═══ The input

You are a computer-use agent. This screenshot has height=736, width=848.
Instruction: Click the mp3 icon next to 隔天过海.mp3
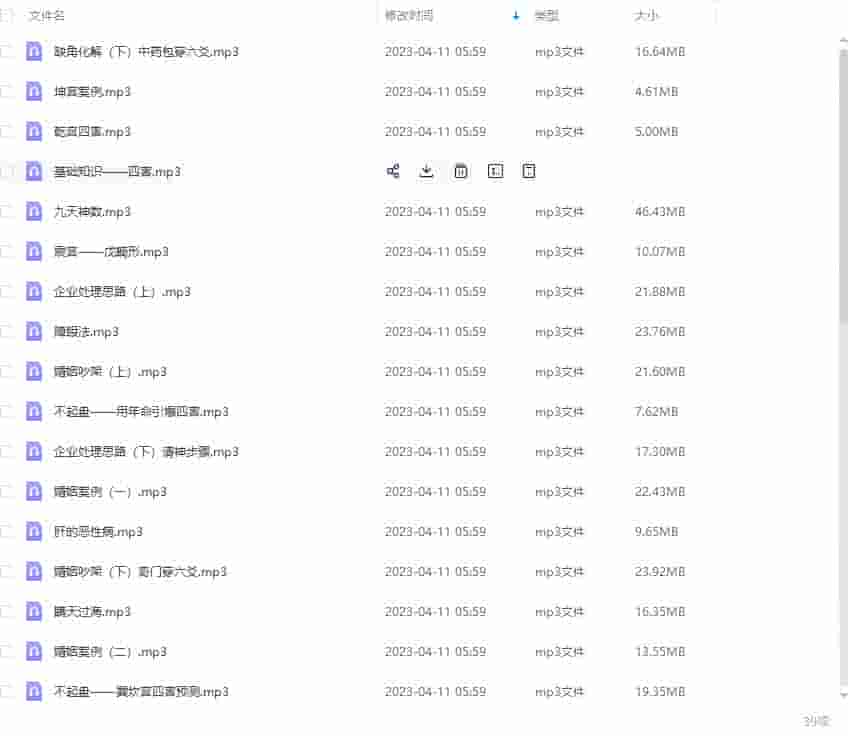tap(33, 611)
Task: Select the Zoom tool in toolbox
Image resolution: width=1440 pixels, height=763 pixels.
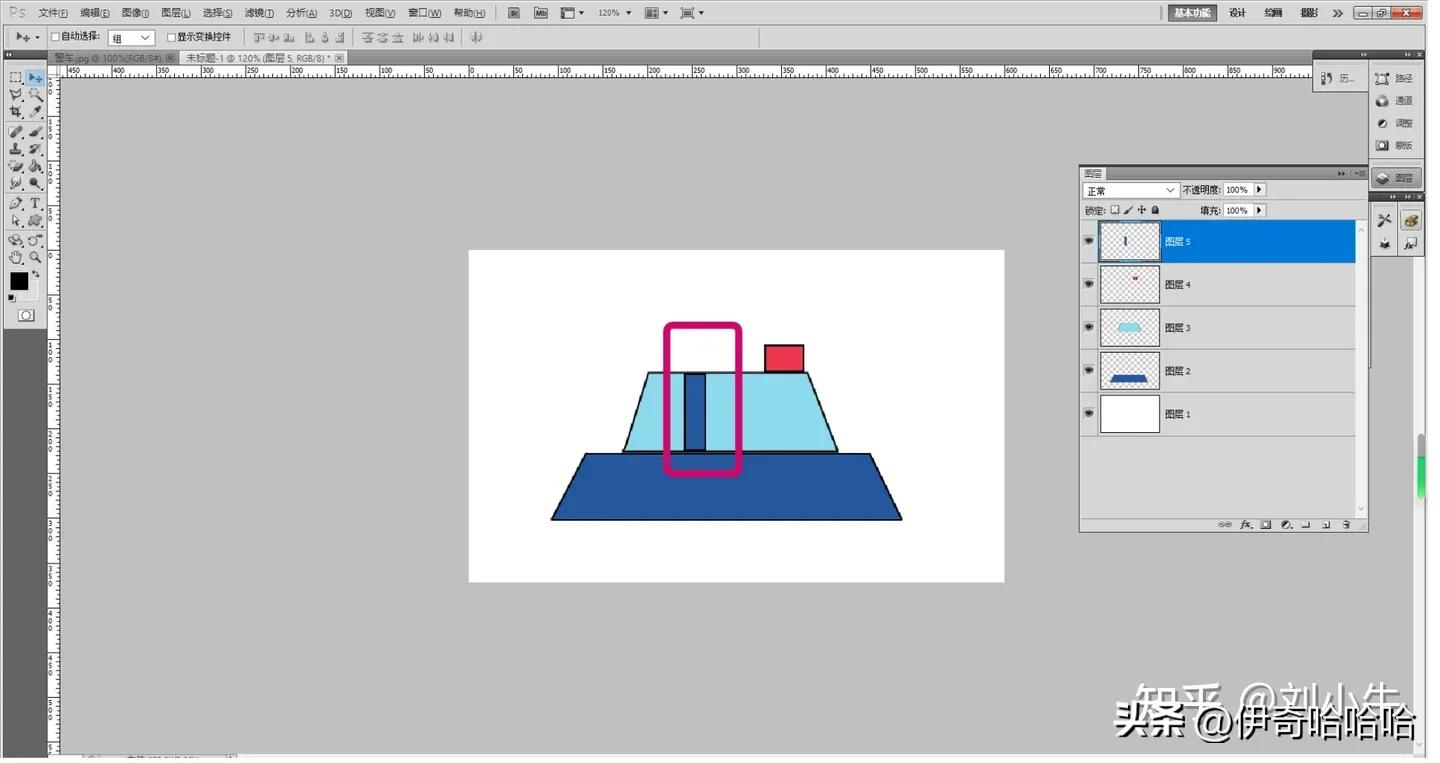Action: point(35,257)
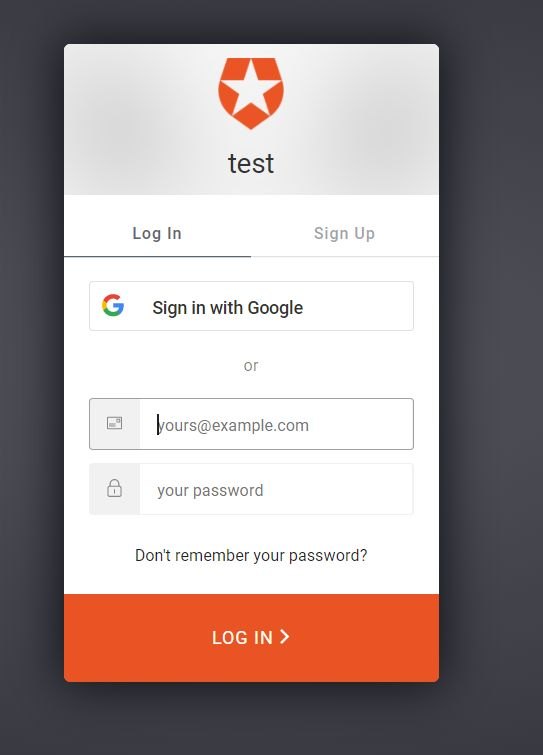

══════

- Exercise prompt
Your reply should consist solely of the lines from the line containing "Instruction: Click the" through the last line of the listing, unchanged and free of pictures.

- Response
Instruction: Click the mp3 icon next to 隔天过海.mp3
tap(33, 611)
Task: Select the Zoom tool in toolbox
Image resolution: width=1440 pixels, height=763 pixels.
Action: point(35,257)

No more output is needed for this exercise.